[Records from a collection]
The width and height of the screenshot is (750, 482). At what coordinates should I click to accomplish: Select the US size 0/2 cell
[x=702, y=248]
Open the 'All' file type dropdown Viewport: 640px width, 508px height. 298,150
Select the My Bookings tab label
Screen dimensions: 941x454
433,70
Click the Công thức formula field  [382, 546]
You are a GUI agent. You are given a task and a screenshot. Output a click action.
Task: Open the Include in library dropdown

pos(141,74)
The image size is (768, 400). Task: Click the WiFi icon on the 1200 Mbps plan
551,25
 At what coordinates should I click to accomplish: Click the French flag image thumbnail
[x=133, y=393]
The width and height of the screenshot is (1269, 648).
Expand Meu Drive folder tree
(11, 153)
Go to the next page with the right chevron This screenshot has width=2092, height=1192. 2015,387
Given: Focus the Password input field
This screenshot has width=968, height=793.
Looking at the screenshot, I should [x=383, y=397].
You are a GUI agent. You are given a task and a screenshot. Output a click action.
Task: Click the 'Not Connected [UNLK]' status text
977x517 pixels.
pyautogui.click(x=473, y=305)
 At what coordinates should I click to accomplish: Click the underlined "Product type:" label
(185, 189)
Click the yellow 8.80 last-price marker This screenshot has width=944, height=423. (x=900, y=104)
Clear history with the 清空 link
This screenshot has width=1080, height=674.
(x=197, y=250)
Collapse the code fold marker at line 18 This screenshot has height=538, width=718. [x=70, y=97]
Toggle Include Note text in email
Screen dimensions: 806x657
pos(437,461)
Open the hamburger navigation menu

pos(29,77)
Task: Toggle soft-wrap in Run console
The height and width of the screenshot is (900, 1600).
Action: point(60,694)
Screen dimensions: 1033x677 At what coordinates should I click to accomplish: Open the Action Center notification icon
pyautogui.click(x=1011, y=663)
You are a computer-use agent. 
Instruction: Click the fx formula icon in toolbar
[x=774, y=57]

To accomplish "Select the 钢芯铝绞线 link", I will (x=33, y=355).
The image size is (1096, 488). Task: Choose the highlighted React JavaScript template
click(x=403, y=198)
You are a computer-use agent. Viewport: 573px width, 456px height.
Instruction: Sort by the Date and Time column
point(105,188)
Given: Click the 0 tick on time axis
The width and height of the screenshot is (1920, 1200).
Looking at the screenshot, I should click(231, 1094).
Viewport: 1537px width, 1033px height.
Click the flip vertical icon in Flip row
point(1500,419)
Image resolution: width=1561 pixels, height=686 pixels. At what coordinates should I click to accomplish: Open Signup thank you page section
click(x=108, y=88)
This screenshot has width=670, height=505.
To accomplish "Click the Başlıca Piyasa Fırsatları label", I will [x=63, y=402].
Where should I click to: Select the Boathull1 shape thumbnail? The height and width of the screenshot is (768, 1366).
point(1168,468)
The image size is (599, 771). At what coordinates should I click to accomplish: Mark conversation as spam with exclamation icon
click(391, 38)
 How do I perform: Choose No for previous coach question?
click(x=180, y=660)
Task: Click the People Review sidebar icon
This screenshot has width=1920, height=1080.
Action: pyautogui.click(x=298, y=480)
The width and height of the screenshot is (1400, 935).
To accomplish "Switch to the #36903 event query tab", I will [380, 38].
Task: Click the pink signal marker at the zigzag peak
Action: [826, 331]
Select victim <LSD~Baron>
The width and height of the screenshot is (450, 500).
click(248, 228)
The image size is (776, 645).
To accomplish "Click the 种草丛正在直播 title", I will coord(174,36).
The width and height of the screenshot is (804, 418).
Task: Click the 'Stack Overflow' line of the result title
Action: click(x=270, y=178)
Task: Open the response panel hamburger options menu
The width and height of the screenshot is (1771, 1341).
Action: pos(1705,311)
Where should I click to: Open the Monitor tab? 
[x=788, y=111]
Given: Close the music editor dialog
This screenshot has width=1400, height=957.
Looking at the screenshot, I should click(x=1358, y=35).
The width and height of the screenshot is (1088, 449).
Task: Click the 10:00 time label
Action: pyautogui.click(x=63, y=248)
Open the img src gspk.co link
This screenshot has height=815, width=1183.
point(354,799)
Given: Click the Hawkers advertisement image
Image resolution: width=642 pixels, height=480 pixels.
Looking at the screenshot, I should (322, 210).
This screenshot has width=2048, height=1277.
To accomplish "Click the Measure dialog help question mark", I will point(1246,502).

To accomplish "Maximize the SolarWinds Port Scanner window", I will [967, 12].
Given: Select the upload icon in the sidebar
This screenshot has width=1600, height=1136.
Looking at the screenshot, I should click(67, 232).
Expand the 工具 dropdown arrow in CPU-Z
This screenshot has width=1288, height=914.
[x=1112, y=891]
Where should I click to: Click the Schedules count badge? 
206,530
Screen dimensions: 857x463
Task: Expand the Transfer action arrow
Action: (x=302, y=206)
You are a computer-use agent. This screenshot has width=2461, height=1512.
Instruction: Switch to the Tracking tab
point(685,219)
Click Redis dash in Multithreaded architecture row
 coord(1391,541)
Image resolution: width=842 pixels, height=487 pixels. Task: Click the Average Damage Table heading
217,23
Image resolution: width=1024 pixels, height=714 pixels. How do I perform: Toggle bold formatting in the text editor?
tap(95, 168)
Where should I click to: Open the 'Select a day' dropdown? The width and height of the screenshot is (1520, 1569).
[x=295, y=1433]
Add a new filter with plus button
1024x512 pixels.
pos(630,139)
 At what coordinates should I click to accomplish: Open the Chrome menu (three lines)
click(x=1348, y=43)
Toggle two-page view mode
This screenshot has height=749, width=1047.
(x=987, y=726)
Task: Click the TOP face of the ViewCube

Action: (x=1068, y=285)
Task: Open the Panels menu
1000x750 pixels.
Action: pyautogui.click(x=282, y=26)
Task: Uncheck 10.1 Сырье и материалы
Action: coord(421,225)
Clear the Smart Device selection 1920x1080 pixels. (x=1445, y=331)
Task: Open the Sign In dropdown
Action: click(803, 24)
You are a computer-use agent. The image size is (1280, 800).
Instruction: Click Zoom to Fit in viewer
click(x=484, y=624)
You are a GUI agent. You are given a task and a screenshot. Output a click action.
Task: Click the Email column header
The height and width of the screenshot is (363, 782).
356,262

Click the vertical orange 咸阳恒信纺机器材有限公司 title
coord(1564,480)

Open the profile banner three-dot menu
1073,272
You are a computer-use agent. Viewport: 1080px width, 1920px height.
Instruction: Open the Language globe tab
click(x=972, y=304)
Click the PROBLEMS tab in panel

* [Instructions for the task] Reproduce the records above, line for line, without changing anything.

* [Exercise response]
The width and height of the screenshot is (750, 482). At what coordinates should I click to accomplish: Select the US size 0/2 cell
[x=702, y=248]
Open the 'All' file type dropdown Viewport: 640px width, 508px height. 298,150
Select the My Bookings tab label
Screen dimensions: 941x454
433,70
Click the Công thức formula field  [382, 546]
You are a GUI agent. You are given a task and a screenshot. Output a click action.
Task: Open the Include in library dropdown

pos(141,74)
The image size is (768, 400). Task: Click the WiFi icon on the 1200 Mbps plan
551,25
 At what coordinates should I click to accomplish: Click the French flag image thumbnail
[x=133, y=393]
The width and height of the screenshot is (1269, 648).
Expand Meu Drive folder tree
(11, 153)
Go to the next page with the right chevron This screenshot has width=2092, height=1192. 2015,387
Given: Focus the Password input field
This screenshot has width=968, height=793.
Looking at the screenshot, I should [x=383, y=397].
You are a GUI agent. You are given a task and a screenshot. Output a click action.
Task: Click the 'Not Connected [UNLK]' status text
977x517 pixels.
pyautogui.click(x=473, y=305)
 At what coordinates should I click to accomplish: Click the underlined "Product type:" label
(185, 189)
Click the yellow 8.80 last-price marker This screenshot has width=944, height=423. (x=900, y=104)
Clear history with the 清空 link
This screenshot has width=1080, height=674.
(x=197, y=250)
Collapse the code fold marker at line 18 This screenshot has height=538, width=718. [x=70, y=97]
Toggle Include Note text in email
Screen dimensions: 806x657
pos(437,461)
Open the hamburger navigation menu

pos(29,77)
Task: Toggle soft-wrap in Run console
The height and width of the screenshot is (900, 1600).
Action: point(60,694)
Screen dimensions: 1033x677 At what coordinates should I click to accomplish: Open the Action Center notification icon
pyautogui.click(x=1011, y=663)
You are a computer-use agent. 
Instruction: Click the fx formula icon in toolbar
[x=774, y=57]

To accomplish "Select the 钢芯铝绞线 link", I will (x=33, y=355).
The image size is (1096, 488). Task: Choose the highlighted React JavaScript template
click(x=403, y=198)
You are a computer-use agent. Viewport: 573px width, 456px height.
Instruction: Sort by the Date and Time column
point(105,188)
Given: Click the 0 tick on time axis
The width and height of the screenshot is (1920, 1200).
Looking at the screenshot, I should click(231, 1094).
Viewport: 1537px width, 1033px height.
Click the flip vertical icon in Flip row
point(1500,419)
Image resolution: width=1561 pixels, height=686 pixels. At what coordinates should I click to accomplish: Open Signup thank you page section
click(x=108, y=88)
This screenshot has width=670, height=505.
To accomplish "Click the Başlıca Piyasa Fırsatları label", I will [x=63, y=402].
Where should I click to: Select the Boathull1 shape thumbnail? The height and width of the screenshot is (768, 1366).
point(1168,468)
The image size is (599, 771). At what coordinates should I click to accomplish: Mark conversation as spam with exclamation icon
click(391, 38)
 How do I perform: Choose No for previous coach question?
click(x=180, y=660)
Task: Click the People Review sidebar icon
This screenshot has width=1920, height=1080.
Action: pyautogui.click(x=298, y=480)
The width and height of the screenshot is (1400, 935).
To accomplish "Switch to the #36903 event query tab", I will [380, 38].
Task: Click the pink signal marker at the zigzag peak
Action: [826, 331]
Select victim <LSD~Baron>
The width and height of the screenshot is (450, 500).
click(248, 228)
The image size is (776, 645).
To accomplish "Click the 种草丛正在直播 title", I will coord(174,36).
The width and height of the screenshot is (804, 418).
Task: Click the 'Stack Overflow' line of the result title
Action: click(x=270, y=178)
Task: Open the response panel hamburger options menu
The width and height of the screenshot is (1771, 1341).
Action: pos(1705,311)
Where should I click to: Open the Monitor tab? 
[x=788, y=111]
Given: Close the music editor dialog
This screenshot has width=1400, height=957.
Looking at the screenshot, I should click(x=1358, y=35).
The width and height of the screenshot is (1088, 449).
Task: Click the 10:00 time label
Action: pyautogui.click(x=63, y=248)
Open the img src gspk.co link
This screenshot has height=815, width=1183.
point(354,799)
Given: Click the Hawkers advertisement image
Image resolution: width=642 pixels, height=480 pixels.
Looking at the screenshot, I should (322, 210).
This screenshot has width=2048, height=1277.
To accomplish "Click the Measure dialog help question mark", I will point(1246,502).

To accomplish "Maximize the SolarWinds Port Scanner window", I will [967, 12].
Given: Select the upload icon in the sidebar
This screenshot has width=1600, height=1136.
Looking at the screenshot, I should click(67, 232).
Expand the 工具 dropdown arrow in CPU-Z
This screenshot has width=1288, height=914.
[x=1112, y=891]
Where should I click to: Click the Schedules count badge? 
206,530
Screen dimensions: 857x463
Task: Expand the Transfer action arrow
Action: (x=302, y=206)
You are a computer-use agent. This screenshot has width=2461, height=1512.
Instruction: Switch to the Tracking tab
point(685,219)
Click Redis dash in Multithreaded architecture row
 coord(1391,541)
Image resolution: width=842 pixels, height=487 pixels. Task: Click the Average Damage Table heading
217,23
Image resolution: width=1024 pixels, height=714 pixels. How do I perform: Toggle bold formatting in the text editor?
tap(95, 168)
Where should I click to: Open the 'Select a day' dropdown? The width and height of the screenshot is (1520, 1569).
[x=295, y=1433]
Add a new filter with plus button
1024x512 pixels.
pos(630,139)
 At what coordinates should I click to accomplish: Open the Chrome menu (three lines)
click(x=1348, y=43)
Toggle two-page view mode
This screenshot has height=749, width=1047.
(x=987, y=726)
Task: Click the TOP face of the ViewCube

Action: (x=1068, y=285)
Task: Open the Panels menu
1000x750 pixels.
Action: pyautogui.click(x=282, y=26)
Task: Uncheck 10.1 Сырье и материалы
Action: coord(421,225)
Clear the Smart Device selection 1920x1080 pixels. (x=1445, y=331)
Task: Open the Sign In dropdown
Action: click(803, 24)
You are a computer-use agent. The image size is (1280, 800).
Instruction: Click Zoom to Fit in viewer
click(x=484, y=624)
You are a GUI agent. You are given a task and a screenshot. Output a click action.
Task: Click the Email column header
The height and width of the screenshot is (363, 782).
356,262

Click the vertical orange 咸阳恒信纺机器材有限公司 title
coord(1564,480)

Open the profile banner three-dot menu
1073,272
You are a computer-use agent. Viewport: 1080px width, 1920px height.
Instruction: Open the Language globe tab
click(x=972, y=304)
Click the PROBLEMS tab in panel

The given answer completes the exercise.